Resemble AI’s generative audio continues expanding creative possibilities for human voices and beloved characters.
Now AI voices can perform a wide range of emotions, speaking styles or even singing using non-speech vocalisations. If the input audio is spoken in a different language, the resulting target voice will be able to speak in that language. To see speech-to-speech in action, watch this video.
“We are happy with the quality of voices we are able to develop for ‘Animals Anonymous’ using Resemble AI,” says Fika Agency co-founder Adam Altman. “Now our entire team can record new episodes that feel consistent with the same voices our listeners are used to hearing.”
The team at Resemble AI refined speech-to-speech when it used 3 minutes and 12 seconds of Andy Warhol’s original voice recordings from the 1970s and 80s to produce synthetic voice narration for the Emmy-nominated and Dorian Award-winning Netflix docu-series, The Andy Warhol Diaries.
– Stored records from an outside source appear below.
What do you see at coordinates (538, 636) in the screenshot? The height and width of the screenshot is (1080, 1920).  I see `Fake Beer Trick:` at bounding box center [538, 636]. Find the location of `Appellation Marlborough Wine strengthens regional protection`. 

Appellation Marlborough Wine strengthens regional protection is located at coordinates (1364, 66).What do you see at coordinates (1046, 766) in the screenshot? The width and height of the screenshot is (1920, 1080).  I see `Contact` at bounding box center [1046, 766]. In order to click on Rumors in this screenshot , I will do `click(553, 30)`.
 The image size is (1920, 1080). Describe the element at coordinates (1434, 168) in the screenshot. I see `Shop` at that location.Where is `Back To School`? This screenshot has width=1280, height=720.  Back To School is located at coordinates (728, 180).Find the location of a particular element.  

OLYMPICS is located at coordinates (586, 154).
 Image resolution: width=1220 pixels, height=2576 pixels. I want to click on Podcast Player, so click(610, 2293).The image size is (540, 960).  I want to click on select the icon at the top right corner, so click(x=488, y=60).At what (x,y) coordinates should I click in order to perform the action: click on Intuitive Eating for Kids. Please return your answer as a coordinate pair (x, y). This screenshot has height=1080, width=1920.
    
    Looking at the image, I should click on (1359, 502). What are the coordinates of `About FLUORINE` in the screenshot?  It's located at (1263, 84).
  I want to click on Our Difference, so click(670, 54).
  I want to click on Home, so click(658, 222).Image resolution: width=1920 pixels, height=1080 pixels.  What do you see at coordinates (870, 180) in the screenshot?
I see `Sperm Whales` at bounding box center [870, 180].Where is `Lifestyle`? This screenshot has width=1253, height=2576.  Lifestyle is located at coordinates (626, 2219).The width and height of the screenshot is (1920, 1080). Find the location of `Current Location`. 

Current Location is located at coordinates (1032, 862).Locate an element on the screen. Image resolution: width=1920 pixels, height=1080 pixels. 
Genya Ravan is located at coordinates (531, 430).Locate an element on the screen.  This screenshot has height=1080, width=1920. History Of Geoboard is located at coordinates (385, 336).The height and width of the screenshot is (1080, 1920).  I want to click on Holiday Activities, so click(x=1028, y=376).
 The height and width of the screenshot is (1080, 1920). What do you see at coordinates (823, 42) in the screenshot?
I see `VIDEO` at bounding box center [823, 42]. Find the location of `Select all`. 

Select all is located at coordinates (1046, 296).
The team made adjustments for emotion and pitch to the AI output of Andy Warhol’s voice and added human-like imperfections using audio reference clips of another speaker, as seen in this video about how Resemble AI’s Style Transfer works.
“Resemble AIʼs mission is to make interactions with digital products as human and natural as possible,” says Resemble AI founder and CEO Zohaib Ahmed. “We have dramatically accelerated and simplified the process of creating human-like AI voices by building hyper-realistic synthetic voices that can match or expand the reach of voice actors. This means that developers, creators and storytellers can create content in any language, and with any voice, without the need for expense or travel associated with recording studios.”
Resemble AI customers on the Basic, Pro (new) and Enterprise plans will see a new option for speech-to-speech when creating a sentence in a clip within a project. Instead of using text as input, they can provide a spoken sentence by uploading a pre-recorded audio file or recording directly through the interface. This enables high-quality AI voices and allows the target voice to speak in a different language than the original voice–which must be the same voice that records a consent line at the start of any project.